The 19-year-old works in a restaurant and says it’s been ‘very busy’ since the lockdown measures were eased.
“I wear a mask because I have to,” she adds.
“I understand there’s a world pandemic, but Boris needs to make it clear what needs to be done.
“It’s not completely straight forward, saying ‘you have to do this, you have to do that’.”
Wiktoria Bujanowska, from Heaton Norris, has been working at Tesco during the pandemic.
The 19-year-old also says she isn’t too worried about the spike in cases. She worked through the lockdown.
“I’ve been surrounded by people every day so it doesn’t really make a difference to me,” Wiktoria says.
“I find it strange how they’re saying masks are mandatory now, but I’ve had people breathing in my face already.”
Jennifer Connolly, Stockport council’s director of public health, said that people ‘no matter what age’ should not meet up with anyone if there are any confirmed cases within the household.
“If this is the case households should isolate for 14 days if a household member has been tested positive or has symptoms and is awaiting test results,” she said.
“We encourage everyone in Stockport to comply with NHS test and trace advice, including isolating for 14 days if you are advised to do so following contact with someone who has been confirmed as having Covid-19.”

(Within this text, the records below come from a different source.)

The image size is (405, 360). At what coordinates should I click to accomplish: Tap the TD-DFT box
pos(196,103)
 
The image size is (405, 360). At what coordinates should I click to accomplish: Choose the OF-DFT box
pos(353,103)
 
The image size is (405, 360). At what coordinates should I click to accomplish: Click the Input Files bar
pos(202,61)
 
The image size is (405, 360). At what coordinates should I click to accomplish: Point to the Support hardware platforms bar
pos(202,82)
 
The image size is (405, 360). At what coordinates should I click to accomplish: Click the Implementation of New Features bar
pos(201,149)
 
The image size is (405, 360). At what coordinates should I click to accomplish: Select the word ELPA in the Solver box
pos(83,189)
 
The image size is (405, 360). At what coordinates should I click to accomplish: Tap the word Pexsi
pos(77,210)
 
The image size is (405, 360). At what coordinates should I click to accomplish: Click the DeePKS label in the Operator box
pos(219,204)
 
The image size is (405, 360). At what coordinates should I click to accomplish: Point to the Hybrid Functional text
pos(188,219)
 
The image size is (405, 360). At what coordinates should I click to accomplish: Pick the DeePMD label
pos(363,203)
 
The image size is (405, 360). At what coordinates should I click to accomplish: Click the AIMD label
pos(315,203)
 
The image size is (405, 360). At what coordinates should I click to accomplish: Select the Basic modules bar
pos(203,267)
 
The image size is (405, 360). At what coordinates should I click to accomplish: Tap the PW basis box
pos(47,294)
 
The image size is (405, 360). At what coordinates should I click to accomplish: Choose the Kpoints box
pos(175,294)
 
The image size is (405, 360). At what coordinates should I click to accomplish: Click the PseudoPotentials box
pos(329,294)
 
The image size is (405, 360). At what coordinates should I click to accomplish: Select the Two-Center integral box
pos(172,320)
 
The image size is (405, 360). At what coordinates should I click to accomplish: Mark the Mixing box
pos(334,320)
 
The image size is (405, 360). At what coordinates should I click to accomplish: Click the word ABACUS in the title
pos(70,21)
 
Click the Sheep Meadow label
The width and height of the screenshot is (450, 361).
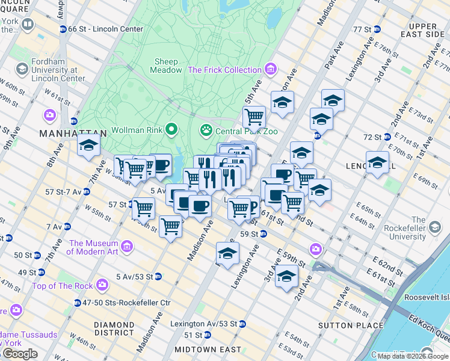[x=167, y=66]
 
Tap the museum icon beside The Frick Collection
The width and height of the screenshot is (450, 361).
[x=270, y=70]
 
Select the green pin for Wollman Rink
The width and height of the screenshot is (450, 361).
[x=171, y=129]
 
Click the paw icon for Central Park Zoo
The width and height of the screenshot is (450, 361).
[x=206, y=129]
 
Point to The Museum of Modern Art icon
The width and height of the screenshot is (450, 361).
[x=127, y=247]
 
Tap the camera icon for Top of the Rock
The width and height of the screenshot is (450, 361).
[x=102, y=283]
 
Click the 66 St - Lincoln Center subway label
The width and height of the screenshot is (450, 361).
[x=105, y=29]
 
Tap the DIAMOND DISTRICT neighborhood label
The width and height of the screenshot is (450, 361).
[x=114, y=328]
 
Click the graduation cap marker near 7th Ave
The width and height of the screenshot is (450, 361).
[x=89, y=145]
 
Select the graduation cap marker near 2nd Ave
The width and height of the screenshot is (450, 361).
[x=286, y=276]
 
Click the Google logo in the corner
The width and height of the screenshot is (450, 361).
[x=20, y=354]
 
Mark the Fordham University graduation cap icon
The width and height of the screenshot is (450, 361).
[x=23, y=69]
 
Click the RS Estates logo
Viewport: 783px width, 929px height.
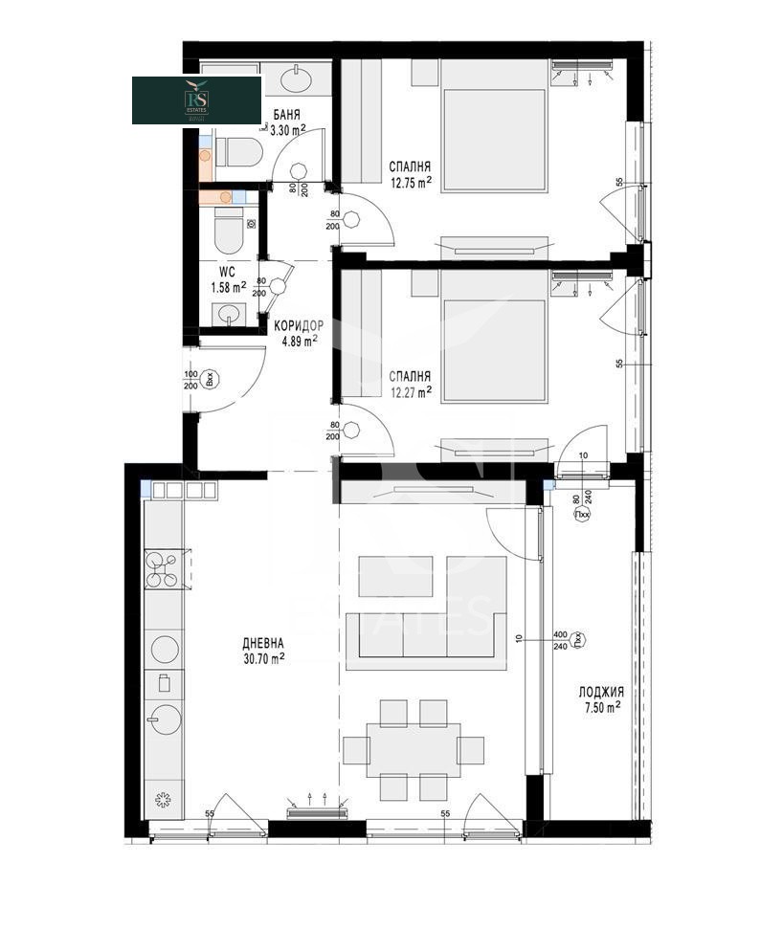(196, 100)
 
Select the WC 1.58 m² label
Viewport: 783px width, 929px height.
(229, 279)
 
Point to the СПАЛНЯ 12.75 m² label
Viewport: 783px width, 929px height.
(411, 170)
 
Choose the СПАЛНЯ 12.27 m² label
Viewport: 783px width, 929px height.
(411, 383)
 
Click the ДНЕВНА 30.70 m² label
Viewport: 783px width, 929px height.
(263, 651)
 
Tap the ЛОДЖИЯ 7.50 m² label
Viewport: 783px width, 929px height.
(600, 698)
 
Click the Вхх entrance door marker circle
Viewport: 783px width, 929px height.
(213, 379)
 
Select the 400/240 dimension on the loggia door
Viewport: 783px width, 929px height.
(561, 640)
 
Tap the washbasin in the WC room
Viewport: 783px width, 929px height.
(228, 313)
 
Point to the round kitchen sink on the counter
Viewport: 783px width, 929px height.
(165, 718)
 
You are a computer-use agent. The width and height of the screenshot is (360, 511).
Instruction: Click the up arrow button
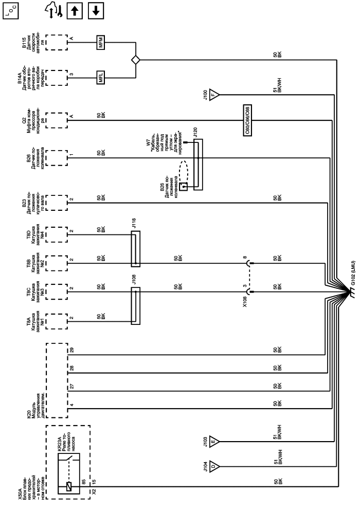tap(75, 11)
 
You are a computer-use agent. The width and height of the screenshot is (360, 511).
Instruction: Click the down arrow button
tap(96, 11)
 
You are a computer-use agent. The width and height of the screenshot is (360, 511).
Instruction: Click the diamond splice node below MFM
tap(135, 60)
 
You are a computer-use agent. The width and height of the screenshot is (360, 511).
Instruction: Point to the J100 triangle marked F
tap(214, 95)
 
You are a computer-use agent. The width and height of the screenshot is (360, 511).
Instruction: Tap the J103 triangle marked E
tap(214, 442)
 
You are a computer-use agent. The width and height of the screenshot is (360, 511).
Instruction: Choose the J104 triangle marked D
tap(214, 467)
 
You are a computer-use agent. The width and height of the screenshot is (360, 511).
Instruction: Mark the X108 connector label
tap(245, 302)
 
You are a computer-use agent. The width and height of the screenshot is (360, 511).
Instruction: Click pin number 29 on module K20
tap(71, 350)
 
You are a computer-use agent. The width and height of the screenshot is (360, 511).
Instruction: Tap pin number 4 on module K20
tap(71, 405)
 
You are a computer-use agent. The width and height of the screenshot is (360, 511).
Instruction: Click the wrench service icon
tap(55, 11)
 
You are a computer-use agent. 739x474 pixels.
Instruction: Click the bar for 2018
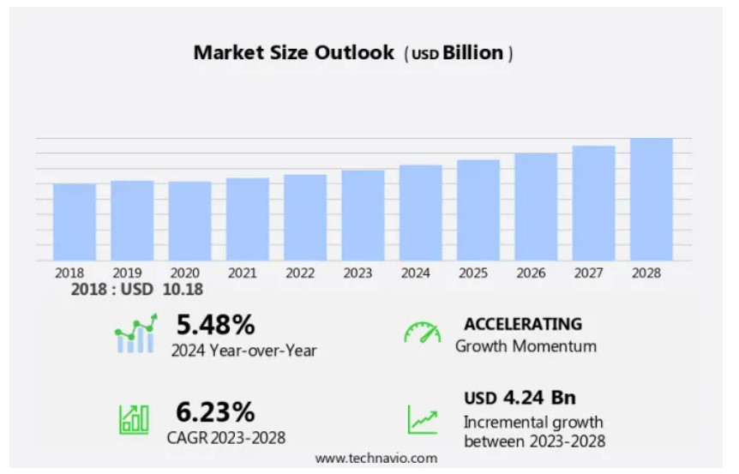click(75, 222)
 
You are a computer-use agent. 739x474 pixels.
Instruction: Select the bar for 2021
click(248, 219)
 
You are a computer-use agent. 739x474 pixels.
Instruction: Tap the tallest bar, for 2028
click(652, 200)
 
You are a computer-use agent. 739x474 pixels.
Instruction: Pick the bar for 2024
click(421, 213)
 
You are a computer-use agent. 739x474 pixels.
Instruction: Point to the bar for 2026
click(536, 207)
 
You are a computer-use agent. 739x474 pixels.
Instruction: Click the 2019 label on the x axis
click(128, 273)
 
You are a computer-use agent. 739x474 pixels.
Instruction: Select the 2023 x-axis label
click(357, 273)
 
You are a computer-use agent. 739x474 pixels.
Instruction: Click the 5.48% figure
click(215, 325)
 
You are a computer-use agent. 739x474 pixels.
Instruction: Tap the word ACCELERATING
click(523, 324)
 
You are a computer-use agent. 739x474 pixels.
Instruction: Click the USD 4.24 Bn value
click(520, 398)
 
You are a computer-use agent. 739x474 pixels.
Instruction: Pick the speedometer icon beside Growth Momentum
click(422, 333)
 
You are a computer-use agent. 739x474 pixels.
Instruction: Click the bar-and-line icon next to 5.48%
click(135, 333)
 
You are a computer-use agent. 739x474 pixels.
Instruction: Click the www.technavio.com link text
click(376, 459)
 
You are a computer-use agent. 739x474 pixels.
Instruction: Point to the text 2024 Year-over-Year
click(243, 351)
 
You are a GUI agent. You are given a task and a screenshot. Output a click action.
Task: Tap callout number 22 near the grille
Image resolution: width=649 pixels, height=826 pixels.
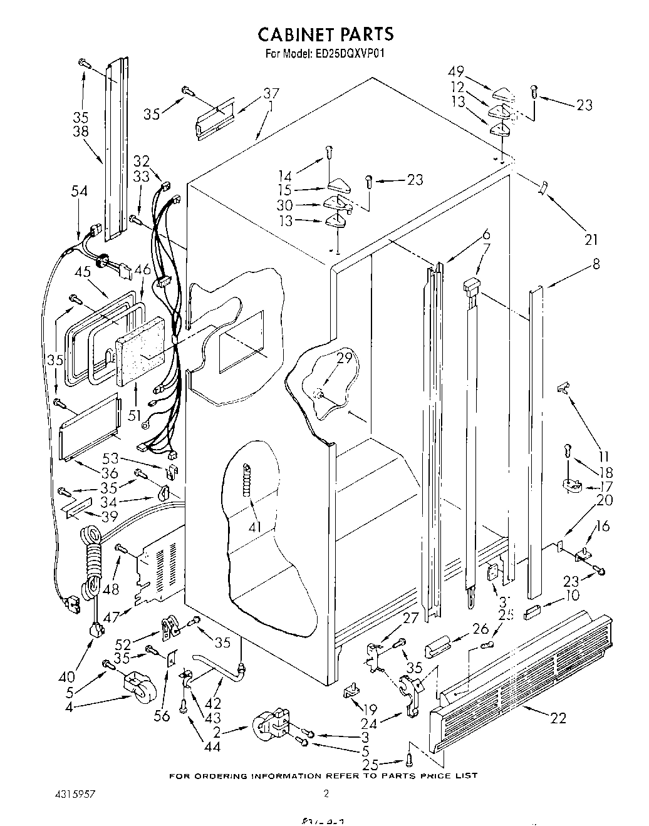[x=557, y=719]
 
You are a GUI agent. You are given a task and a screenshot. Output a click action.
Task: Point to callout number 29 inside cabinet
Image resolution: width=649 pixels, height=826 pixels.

Stockport council leader Elise Wilson said that the council’s robust outbreak plan – coupled with the test and trace system – allowed it to home in on a specific area of concern.
She said: “It’s absolutely right we put targeted stuff out. We know, because we have a robust plan and robust systems in place it means we can react to it and keep people informed.
“It is a good thing, we have this in place and it’s working.”
Despite the plans that are in place, Sheila Connor tells the M.E.N she still feels ‘very cautious’ about COVID-19.
The 72-year-old lives in Denton, but does her shopping in Stockport.
“Obviously I am concerned that the numbers are going up,” Sheila says.
“I’ve got a little bit braver these last two or three weeks, but I am still a bit concerned, particularly in shops where people aren’t wearing masks.
“I haven’t been on public transport yet.
“I’m still feeling very cautious.”
Sheila says she believes younger people might not ‘see the danger’ of the virus and may have become ‘blasé’.
“The young ones haven’t seen their friends in so long, so it’s only natural they’re going out now,” she adds.
“I just think maybe sometimes the young people don’t see danger.
“I think so much emphasis was put on that it was mainly the elderly and the elderly with underlying illnesses which is why I mostly stayed in.”
Sheila says she believed Boris Johnson ‘lifted too much at one time’ when it came to easing the lockdown.
She adds: “He did it all in one go and I think it should have been staged.
“None of us want to go in lockdown again.
“We don’t want to go through that process ever again so hopefully people keep sticking to the rules.”